Comparative Example 2 The same copying machine and photoreceptor as in Example 2 were used except that pre-charging was not performed, and the same evaluation as in Example 2 was performed. The results are shown in Table 1.

[Effects of the Invention] According to the present invention, it is possible to prevent a decrease in sensitivity due to long-term use of a positively charging OPC photoreceptor, and moreover, it is possible to provide high-quality images.

[Brief explanation of drawings]

FIG. 1 is a schematic cross-sectional view of the electrophotographic apparatus of the present invention,
FIG. 2 is a diagram showing the connection relationship with a power source for negatively charging the electrophotographic apparatus of the present invention. 1...OPC photoconductor 2...-forming charger 3...Negative charging unit 4...Static elimination lamp 5...Cleaning blade 6...Transfer charger 7...Developer

Claims (3)

[Claims] (1) At least primary charging and exposure using an organic photoreceptor;
In an electrophotographic apparatus in which the primary charging step of the image forming process, which includes the steps of development, transfer, cleaning, static elimination, and fixing, is of positive polarity, a negative charging unit that charges the photoreceptor surface potential to negative between the primary charging and static elimination.
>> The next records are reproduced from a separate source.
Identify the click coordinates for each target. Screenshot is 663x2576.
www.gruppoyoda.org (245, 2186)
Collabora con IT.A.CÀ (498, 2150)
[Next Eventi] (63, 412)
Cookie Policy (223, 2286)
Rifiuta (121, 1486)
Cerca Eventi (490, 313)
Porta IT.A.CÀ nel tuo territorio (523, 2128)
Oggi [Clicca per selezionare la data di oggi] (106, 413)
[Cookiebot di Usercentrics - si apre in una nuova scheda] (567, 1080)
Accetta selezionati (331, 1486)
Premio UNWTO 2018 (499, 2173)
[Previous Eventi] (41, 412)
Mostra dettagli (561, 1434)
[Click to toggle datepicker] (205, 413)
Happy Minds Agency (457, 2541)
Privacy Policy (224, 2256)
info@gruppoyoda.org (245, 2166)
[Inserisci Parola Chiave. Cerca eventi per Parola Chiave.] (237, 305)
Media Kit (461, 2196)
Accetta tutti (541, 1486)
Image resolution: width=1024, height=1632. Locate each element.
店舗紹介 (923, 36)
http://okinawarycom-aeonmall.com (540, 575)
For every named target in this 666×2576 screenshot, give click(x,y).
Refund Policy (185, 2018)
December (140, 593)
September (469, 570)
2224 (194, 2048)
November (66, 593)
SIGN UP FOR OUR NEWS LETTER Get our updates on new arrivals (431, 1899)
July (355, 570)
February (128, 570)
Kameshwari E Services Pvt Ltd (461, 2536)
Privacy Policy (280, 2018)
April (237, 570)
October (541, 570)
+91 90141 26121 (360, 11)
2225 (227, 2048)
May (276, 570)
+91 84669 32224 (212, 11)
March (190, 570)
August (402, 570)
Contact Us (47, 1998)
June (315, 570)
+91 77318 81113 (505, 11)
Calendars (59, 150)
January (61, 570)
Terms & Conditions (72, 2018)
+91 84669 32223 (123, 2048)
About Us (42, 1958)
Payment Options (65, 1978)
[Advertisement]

An electrophotographic device characterized in that: (2) The electrophotographic apparatus according to claim 1, wherein the power source of the negative charging unit that negatively charges the surface potential of the photoreceptor is a DC power source. (3) The electrophotographic apparatus according to claim 1, wherein the power source of the negative charging unit for negatively charging the surface potential of the photoreceptor is a superimposed power source of direct current and alternating current.